Hablé con Don Chambo, como le llamaban sus compañeros, y le puse al corriente del proyecto que apoyó con entusiasmo aunque yo le pedí que no hiciera mención del tema en sus importantes conversaciones sobre otros temas como suministros de material, cesiones de destructores e incremento de la ayuda militar. Al cabo de año y medio de espera, solicité de mi amigo Bob Gray que me falicitara una audiencia con el presidente, anunciándole cual era el tema exclusivo de la visita. Me recibió Eisenhower con su ancha sonrisa y me dijo que había estudiado el Dossier y que el crucero no era ningún caso de «botín de guerra»,  pues no había sido hundido en combate sino averiado gravemente y enviado luego al fondo del mar por la tripulación española para contrabloquear el paso de la escuadra americana hacia el puerto de Santiago. Yo le hice ver que esas sutilezas no impedían que ante el público visitante fuera aquello un perenne recordatorio de una grave y antigua querella entre los dos pueblos que hoy eran amigos y aliados.

Y que los oficiales de Marina españoles que hacían cursillos en la Academia resentían aquella presencia como una espina en su corazón. Me despidió con un «Let me see what I can do» que me llenó de esperanza. A los tres días me llamó el almierante Carney alborozado: «El Reina Mercedes ha sido dado de baja en la Armada y será desguazado. Pero antes habrá una ceremonia en la Academia naval con su presencia. Dígame qué objeto del navío desea usted que se le entregue como gesto simbólico de homenaje a España y a su Marina».

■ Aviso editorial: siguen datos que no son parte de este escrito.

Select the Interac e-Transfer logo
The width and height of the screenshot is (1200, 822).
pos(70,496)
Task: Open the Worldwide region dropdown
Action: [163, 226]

Elegí la campana del crucero, grande, de bronce, con su nombre, el escudo nacional y la fecha grabados en el metal. Me pareció que aquel «Cáliz de las horas» como llamara Basterra a las campanas, que tantos años había regido con su tañido y su pique y repique, la vida marienra de abordo, era el más sonado recuerdo de este significativo episodio. Tuvo lugar el acto en una tarde soleada y fría en Annapolis junto al crucero mismo, donde se había levantado una tribuna sobre cuya mesa reposaba la campana envuelta en cintas de los colores nacionales de ambas naciones.

Ceremonia de baja del crucero de la Marina norteamericana. Areilza en el centro de espaldas.

Me compañaban en la plataforma el almirante Smedeborg, superintendente de la Academia, y el capitán de navío Blanco, agregado naval de la Embajada. Los cadetes de la Academia, formados rígidamente frente a nosotros, escucharon las palabras de su jefe y mi respuesta. Dijo el almirante norteamericano que con aquella ceremonia se ponía fin a la querella del 98 que había seperado durante un periodo a dos pueblos, llamados a entenderse en profundidad y que se asomaban a un mar común. Las compañías presentaron armas mientras sonaba el National Anthem americano y muy lentamente la bandera de las estrellas y las barras era arriada del mástil del crucero español.

Luego un largo toque de oración puso un punto final emotivo a la celebración. Yo confieso haber experimentado en esos momentos la más intensa satisfacción de mi etapa de embajador en Washington, aunque no faltarán enspíritus críticos que juzgarán banal este relato. Hay ocasiones en que el reflejo del patriotismo elemental aflora a nuestro ser de manera espontánea y no hay que tener empacho en confesarlo.